Gramene (http://www.gramene.org) is a comparative genome mapping database for grasses and a community resource for rice. It combines a semi-automatically generated database of cereal genomic and EST sequences, genetic maps, map relations and publications, with a curated database of rice mutants (genes and alleles), molecular markers and proteins.

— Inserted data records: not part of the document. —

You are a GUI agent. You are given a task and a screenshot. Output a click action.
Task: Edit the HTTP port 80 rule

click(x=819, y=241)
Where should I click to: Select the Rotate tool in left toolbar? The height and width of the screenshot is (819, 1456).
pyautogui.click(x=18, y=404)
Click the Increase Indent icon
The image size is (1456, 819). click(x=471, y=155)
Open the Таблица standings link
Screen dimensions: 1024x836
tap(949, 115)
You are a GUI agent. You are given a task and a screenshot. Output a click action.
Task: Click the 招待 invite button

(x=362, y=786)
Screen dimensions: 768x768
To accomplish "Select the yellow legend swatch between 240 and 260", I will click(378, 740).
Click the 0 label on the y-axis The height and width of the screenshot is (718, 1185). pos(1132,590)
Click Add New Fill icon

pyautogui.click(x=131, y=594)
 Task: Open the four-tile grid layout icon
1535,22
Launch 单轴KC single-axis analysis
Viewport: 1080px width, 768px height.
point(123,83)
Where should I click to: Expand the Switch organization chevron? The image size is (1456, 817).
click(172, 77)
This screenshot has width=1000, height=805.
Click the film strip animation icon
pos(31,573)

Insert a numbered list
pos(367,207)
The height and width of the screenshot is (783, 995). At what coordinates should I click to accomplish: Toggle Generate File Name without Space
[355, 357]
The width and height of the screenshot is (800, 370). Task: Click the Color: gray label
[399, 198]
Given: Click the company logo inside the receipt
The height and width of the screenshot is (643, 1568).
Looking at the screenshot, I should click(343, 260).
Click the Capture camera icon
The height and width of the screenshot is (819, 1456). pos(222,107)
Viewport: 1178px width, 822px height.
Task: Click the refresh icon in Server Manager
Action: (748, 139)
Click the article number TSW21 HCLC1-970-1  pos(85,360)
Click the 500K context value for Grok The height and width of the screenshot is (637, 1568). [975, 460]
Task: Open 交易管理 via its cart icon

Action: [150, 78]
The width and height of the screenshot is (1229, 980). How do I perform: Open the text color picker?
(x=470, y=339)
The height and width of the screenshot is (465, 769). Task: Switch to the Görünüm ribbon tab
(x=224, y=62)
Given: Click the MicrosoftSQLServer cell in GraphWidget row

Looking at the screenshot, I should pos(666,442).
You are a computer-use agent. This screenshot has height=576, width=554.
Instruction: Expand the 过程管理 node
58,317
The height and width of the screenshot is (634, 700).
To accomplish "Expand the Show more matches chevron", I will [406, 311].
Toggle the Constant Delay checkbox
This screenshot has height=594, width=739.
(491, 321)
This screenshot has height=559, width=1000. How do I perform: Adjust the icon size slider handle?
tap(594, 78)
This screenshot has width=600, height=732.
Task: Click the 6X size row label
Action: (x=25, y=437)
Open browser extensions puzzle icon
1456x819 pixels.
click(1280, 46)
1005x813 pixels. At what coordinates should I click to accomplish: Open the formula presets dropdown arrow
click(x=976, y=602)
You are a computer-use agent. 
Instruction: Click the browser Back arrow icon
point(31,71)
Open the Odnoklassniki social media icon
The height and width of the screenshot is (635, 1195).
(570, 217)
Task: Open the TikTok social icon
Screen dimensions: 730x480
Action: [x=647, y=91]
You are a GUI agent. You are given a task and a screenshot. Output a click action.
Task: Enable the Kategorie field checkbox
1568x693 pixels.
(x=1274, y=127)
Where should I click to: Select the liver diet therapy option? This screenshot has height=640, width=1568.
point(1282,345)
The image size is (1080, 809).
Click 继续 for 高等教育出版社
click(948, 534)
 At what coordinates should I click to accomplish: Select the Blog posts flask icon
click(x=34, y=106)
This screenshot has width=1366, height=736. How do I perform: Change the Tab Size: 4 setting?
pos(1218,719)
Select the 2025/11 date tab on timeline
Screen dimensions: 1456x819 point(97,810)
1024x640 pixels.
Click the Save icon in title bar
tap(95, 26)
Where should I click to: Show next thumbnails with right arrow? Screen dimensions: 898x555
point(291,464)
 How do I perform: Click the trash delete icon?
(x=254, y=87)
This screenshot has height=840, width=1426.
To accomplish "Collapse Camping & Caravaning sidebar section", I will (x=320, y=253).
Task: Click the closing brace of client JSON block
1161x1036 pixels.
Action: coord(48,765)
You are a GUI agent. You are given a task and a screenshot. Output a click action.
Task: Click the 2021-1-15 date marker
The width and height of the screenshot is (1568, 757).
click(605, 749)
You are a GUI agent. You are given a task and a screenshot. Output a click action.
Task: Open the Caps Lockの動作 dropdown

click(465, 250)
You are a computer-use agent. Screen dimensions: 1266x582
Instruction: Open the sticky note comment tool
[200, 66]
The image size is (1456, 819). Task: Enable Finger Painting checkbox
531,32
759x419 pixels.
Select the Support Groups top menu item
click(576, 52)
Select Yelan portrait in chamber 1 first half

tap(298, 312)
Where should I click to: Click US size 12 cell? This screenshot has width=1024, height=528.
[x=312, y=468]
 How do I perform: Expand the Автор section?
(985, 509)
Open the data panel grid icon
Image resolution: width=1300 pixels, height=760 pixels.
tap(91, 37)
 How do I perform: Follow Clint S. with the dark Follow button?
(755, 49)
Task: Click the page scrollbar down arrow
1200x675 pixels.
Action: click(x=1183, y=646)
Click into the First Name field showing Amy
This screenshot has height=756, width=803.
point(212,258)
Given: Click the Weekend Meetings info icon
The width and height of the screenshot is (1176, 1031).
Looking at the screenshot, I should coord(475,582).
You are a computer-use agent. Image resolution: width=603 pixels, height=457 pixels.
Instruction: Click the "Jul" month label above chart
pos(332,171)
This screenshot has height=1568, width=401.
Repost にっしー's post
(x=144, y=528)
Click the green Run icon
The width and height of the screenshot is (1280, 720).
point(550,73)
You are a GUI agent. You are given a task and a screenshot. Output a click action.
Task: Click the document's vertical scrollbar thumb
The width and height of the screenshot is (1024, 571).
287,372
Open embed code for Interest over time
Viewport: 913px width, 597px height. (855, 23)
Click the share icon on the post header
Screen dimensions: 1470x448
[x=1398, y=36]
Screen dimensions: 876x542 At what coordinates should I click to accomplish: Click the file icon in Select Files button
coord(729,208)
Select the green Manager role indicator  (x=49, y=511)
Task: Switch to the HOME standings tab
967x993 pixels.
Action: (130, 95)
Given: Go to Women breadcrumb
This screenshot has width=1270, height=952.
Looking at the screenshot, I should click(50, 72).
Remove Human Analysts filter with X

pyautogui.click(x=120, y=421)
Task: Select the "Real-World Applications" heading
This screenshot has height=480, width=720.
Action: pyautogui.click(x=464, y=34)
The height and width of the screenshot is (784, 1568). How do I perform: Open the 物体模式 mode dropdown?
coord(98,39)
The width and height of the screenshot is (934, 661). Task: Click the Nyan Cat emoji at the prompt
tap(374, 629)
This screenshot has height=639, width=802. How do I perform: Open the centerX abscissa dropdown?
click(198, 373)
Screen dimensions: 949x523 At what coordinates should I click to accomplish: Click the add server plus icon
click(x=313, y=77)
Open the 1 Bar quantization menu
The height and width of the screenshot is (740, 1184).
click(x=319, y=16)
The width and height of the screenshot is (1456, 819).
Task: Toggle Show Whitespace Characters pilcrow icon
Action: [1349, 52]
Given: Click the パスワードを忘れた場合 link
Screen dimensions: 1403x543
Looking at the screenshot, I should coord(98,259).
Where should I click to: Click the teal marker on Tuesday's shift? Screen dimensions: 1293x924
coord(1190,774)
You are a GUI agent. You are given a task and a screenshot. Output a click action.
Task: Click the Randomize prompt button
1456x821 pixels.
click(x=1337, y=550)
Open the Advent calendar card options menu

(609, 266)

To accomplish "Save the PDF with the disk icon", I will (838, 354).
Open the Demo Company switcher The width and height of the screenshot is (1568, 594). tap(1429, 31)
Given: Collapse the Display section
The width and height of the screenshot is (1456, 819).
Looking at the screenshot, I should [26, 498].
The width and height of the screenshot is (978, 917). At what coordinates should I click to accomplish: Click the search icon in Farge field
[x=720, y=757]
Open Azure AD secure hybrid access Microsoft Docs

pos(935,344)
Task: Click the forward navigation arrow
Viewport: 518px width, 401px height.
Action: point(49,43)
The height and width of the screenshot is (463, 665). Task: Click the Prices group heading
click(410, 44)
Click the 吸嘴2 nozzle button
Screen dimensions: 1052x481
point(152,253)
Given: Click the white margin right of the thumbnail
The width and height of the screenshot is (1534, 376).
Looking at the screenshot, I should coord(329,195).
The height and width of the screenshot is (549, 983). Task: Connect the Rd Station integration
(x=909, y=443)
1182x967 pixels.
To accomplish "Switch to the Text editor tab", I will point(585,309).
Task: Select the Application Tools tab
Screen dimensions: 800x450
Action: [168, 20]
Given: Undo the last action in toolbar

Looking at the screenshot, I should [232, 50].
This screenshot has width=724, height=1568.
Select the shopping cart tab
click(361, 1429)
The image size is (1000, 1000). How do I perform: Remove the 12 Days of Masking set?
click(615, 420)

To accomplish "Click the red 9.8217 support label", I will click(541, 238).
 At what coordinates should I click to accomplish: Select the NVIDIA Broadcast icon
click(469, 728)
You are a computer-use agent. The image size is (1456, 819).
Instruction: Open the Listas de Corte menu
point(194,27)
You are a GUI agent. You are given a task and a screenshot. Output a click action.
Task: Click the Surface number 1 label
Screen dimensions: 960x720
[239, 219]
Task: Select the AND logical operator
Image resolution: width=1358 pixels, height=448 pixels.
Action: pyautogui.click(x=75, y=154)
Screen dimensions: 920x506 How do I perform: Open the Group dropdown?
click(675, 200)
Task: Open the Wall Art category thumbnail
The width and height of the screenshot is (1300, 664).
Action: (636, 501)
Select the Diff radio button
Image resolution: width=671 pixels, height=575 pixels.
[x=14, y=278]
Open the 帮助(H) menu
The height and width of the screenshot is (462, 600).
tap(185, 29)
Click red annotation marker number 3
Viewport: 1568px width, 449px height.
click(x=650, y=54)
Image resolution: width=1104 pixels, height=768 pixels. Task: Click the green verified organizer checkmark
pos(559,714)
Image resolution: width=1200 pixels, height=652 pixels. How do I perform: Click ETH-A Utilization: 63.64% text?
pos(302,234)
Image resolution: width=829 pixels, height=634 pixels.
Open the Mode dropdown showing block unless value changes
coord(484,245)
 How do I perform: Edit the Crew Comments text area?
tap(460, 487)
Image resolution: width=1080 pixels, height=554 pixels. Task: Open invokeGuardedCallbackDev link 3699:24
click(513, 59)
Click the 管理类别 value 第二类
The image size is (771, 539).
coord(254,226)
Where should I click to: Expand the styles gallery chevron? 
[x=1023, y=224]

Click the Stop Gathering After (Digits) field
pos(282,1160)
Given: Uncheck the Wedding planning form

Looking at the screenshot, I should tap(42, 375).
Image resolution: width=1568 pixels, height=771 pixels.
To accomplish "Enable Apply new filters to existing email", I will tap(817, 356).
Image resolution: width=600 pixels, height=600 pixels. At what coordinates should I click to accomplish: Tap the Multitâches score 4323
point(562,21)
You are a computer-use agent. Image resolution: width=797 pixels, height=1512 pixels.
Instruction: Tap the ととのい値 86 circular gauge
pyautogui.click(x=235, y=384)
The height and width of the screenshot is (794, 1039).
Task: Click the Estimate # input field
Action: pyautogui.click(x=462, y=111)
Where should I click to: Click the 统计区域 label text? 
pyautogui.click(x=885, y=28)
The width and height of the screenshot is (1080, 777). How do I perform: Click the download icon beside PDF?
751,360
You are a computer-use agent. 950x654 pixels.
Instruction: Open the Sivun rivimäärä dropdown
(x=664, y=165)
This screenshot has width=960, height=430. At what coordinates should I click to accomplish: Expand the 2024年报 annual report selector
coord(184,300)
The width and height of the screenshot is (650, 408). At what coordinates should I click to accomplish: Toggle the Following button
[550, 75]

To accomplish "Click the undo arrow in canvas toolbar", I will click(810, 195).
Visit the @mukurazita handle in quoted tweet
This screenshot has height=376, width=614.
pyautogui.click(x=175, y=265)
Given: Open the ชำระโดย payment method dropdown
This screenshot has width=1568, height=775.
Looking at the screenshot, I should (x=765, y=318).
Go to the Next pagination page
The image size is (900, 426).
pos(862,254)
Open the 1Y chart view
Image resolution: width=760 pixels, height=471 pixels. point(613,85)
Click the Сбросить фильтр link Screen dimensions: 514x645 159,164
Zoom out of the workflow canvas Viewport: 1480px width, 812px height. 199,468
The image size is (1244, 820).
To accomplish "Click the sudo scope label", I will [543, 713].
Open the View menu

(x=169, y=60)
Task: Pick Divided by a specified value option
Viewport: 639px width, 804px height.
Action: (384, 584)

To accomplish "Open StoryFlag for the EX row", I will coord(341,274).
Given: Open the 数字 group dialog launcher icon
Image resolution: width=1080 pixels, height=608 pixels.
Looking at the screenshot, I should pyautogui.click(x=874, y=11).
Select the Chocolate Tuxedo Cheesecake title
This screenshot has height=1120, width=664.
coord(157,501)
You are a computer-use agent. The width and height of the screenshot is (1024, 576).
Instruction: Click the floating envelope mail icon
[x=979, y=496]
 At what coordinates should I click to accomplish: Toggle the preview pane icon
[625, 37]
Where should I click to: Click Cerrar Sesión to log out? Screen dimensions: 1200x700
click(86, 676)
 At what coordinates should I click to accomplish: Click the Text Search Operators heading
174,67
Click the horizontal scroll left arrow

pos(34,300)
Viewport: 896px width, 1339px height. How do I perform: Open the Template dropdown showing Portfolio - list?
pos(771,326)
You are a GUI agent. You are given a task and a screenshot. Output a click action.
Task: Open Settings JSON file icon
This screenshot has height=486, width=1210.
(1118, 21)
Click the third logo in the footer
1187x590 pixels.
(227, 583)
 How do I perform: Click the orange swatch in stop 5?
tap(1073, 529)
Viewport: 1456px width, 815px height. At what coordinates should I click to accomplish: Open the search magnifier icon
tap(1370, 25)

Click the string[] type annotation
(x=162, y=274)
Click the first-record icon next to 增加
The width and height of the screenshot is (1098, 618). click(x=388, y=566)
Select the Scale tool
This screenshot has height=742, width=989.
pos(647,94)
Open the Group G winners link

Gramene curators read and extract detailed information from published sources, summarize that information in a structured format and establish links to related objects both inside and outside the database, providing seamless connections between independent sources of information. Genetic, physical and sequence-based maps of rice serve as the fundamental organizing units and provide a common denominator for moving across species within the grass family. Comparative maps of rice, maize, sorghum, barley, wheat and oat are anchored to each other by a set of curated correspondences as well as by sequence similarity of ESTs and genomic markers. Gramene makes extensive use of controlled vocabularies to describe specific biological attributes in ways that permit users to query those domains and make comparisons across taxonomic groups. Proteins are annotated for functional significance using Gene Ontology terms which have been adopted by numerous model species databases. Genetic variants, including phenotypes, are annotated using Plant Ontology terms, for plant anatomy and growth stages common to all plants, and Trait Ontology terms which are specific to rice. We will demonstrate how Gramene tools may be used to perform searches and queries of interest to biologists.